Geistliches Wort über Lukas 15,1-10 zum 3. Sonntag nach Trinitatis

20.06.2021

Zahlen spielen in unserem Leben eine wichtige Rolle. Der tägliche Inzidenzwert. Die Prognosen vor Wahlen. Der schwankende Kurs der Aktien. Das erhoffte Wachstum der Wirtschaft. Die Ergebnisse der Spiele bei der derzeit laufenden Fußballeuropameisterschaft. Wesentliche Botschaften spiegeln sich in Zahlen wider. Und manchmal schauen wir wie gebannt auf das, was wir auf dem Bildschirm da in atemberaubender Frequenz immer neuer Zahlen zu lesen bekommen.

Auch Jesus bedient sich der Zahlen, um die Wirklichkeit mit einem Gleichnis ins Bild zu setzen. Er setzt sogar auf Prozentangaben, um zu beschreiben, ab welchem Wert im Himmel gefeiert wird. Ein Prozent umkehrwilliger Menschen reicht aus, um dort ein großes Fest zu feiern. Von daher müssten wir mit einer Kirchenmitgliedschaft von etwa 50 Prozent in Deutschland Anlass zu einem himmlischen Festmodus als Dauerzustand sein. In den Kirchen ist uns meist nicht nach diesem Festtagsmodus zumute. Stattdessen sorgen wir uns zurecht – und zu wenig? - um jeden einzelnen Menschen, der die Entscheidung trifft, in dieser Rechnung nicht mehr mitgezählt zu werden.

Von einem Hirten erzählt das Gleichnis Jesu, der auf einhundert Schafe aufpasst. Als er nur eines verliert, lässt er die Neunundneunzig, um sich auf die Suche nach dem Einen zu machen. Das Gleichnis endet mit einem Happyend. Das eine Schaf wird gefunden. Und der Hirte lädt zum Fest.

Wir würden heute strategisch meist anders vorgehen. Wir würden den Verlust des einen Schafs zum Anlass nehmen, mit erweiterten Schutzmaßnahmen zu verhindern, dass weitere Schafe verloren gehen. Unser Hauptaugenmerk richteten wir auf die neunundneunzig Prozent, für die wir immer noch Verantwortung haben. Ein Prozent Verlust wäre doch verkraftbar.

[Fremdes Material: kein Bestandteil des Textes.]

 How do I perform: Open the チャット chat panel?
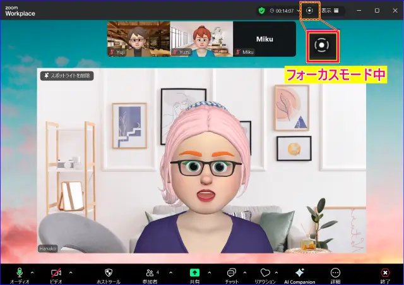point(232,272)
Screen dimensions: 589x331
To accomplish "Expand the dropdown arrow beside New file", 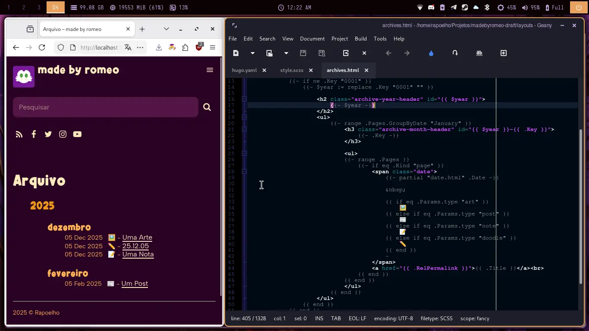I will pos(253,53).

Wie gut, dass Gott hier im Gleichnis ganz anders denkt. Gott riskiert die neunundneunzig Schafe, um das eine Schaf zu retten. Und das erfolgreiche Rettungsprojekt motiviert womöglich die Neunundneunzig, dabei zu bleiben. Schön, wenn es denn so wäre! Im bekanntesten der drei Gleichnisse, in denen es ums Verlieren und ums Wiederfinden geht, in dem vom „verlorenen Sohn“, bricht der Daheimgebliebene mitnichten in Festjubel aus. Der Vater freut sich über den Rückkehrer, der zu Hause gebliebene Bruder leider nicht. Himmlischer Jubel setzt sich auf der Erde nicht zwangsläufig fort. „Was ärgert‘s dich, dass ich so großzügig bin?“ heißt‘s darum in einem anderen Gleichnis, das Jesus erzählt. Es ist der Frust der neunundneunzig Prozent, die die Erfahrung dieser Großzügigkeit so anscheinend nicht haben machen können.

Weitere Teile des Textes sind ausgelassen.